§ WORK TO BE COMPLETED
Please output exactly the lines from the one that holds "Given: Collapse the aside-booking div node" through the final line of the data, and nothing else; leave out any pictures.

§ TASK INPUT
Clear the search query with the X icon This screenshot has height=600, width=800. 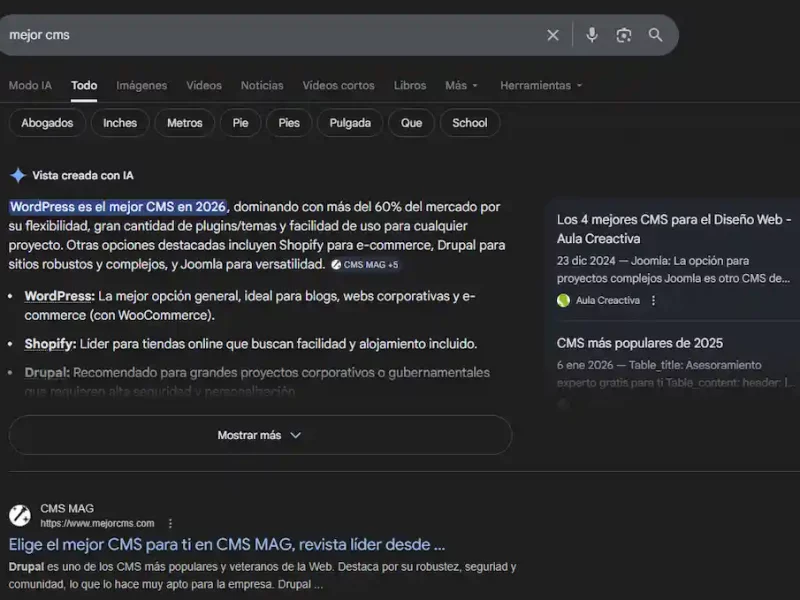click(x=552, y=35)
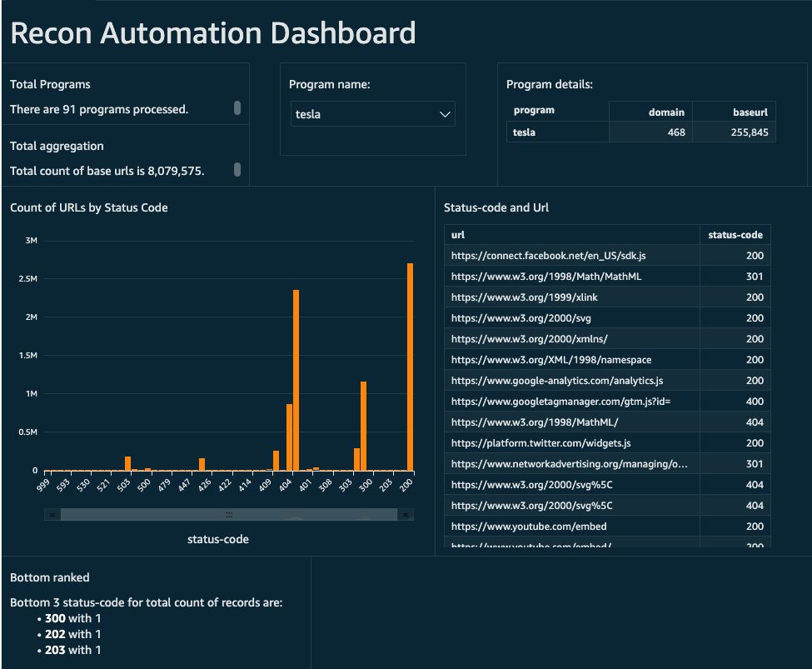Click the baseurl column header
Screen dimensions: 812x669
(733, 112)
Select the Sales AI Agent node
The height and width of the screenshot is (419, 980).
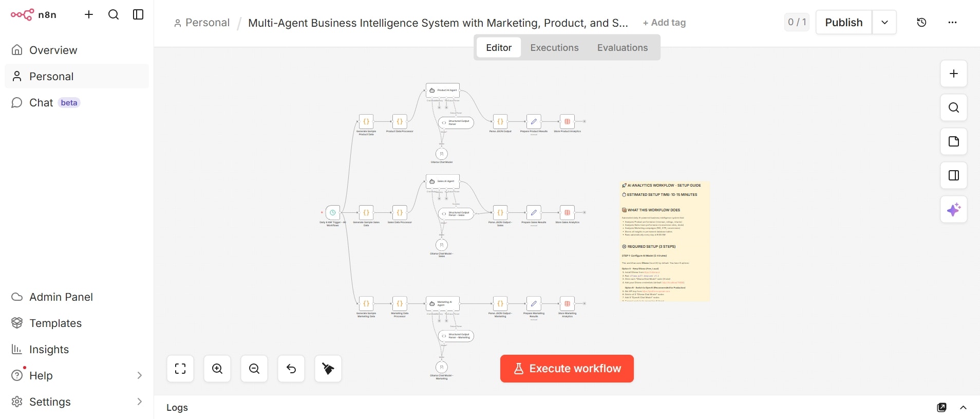(x=443, y=181)
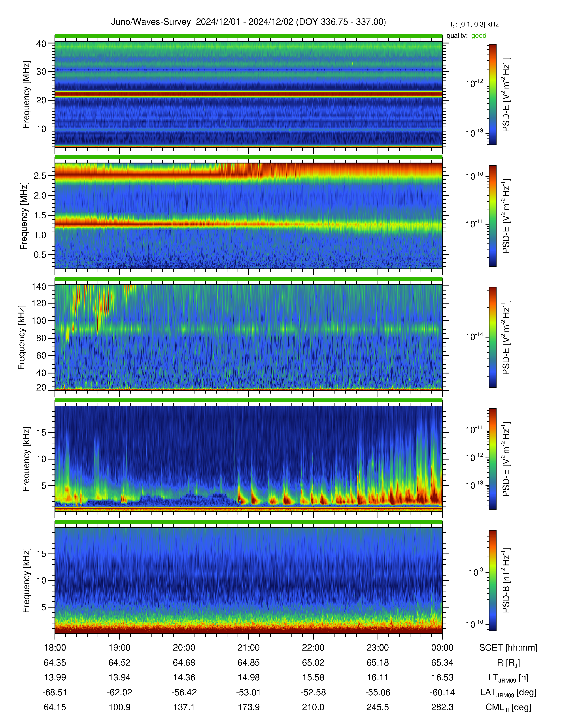This screenshot has width=563, height=728.
Task: Click the PSD-B nT² Hz⁻¹ color bar
Action: click(x=492, y=580)
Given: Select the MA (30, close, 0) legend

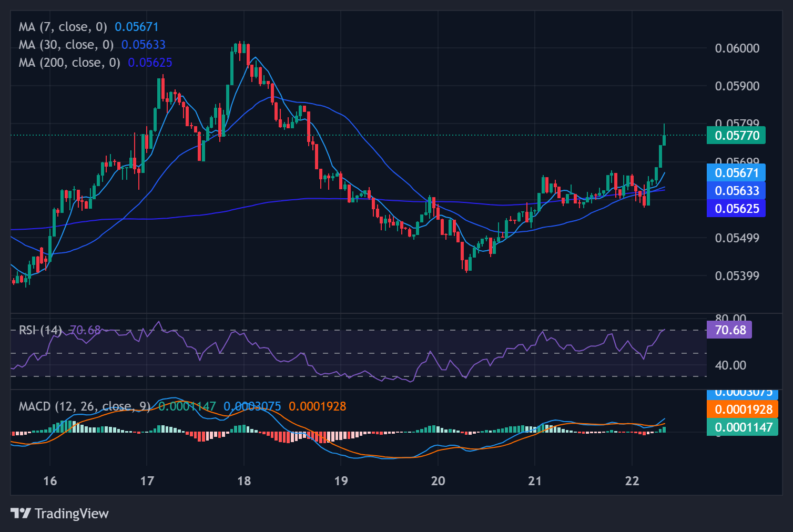Looking at the screenshot, I should 66,45.

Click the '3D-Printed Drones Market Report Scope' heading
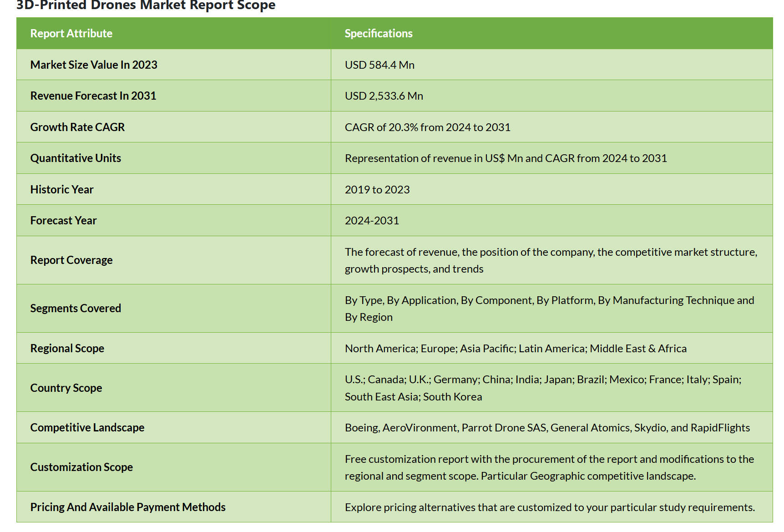(x=146, y=5)
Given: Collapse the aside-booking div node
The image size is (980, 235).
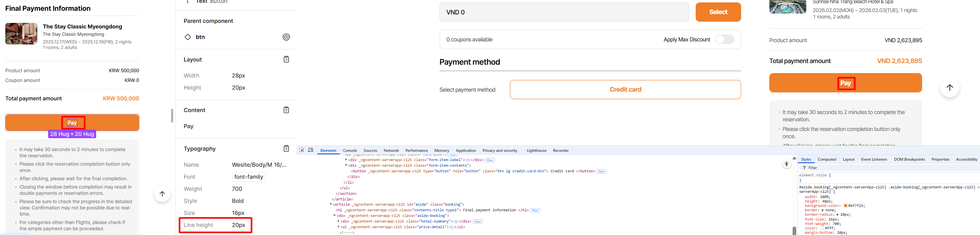Looking at the screenshot, I should point(335,216).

§ ANSWER
Given: Collapse the aside-booking div node
The image size is (980, 235).
Looking at the screenshot, I should point(335,216).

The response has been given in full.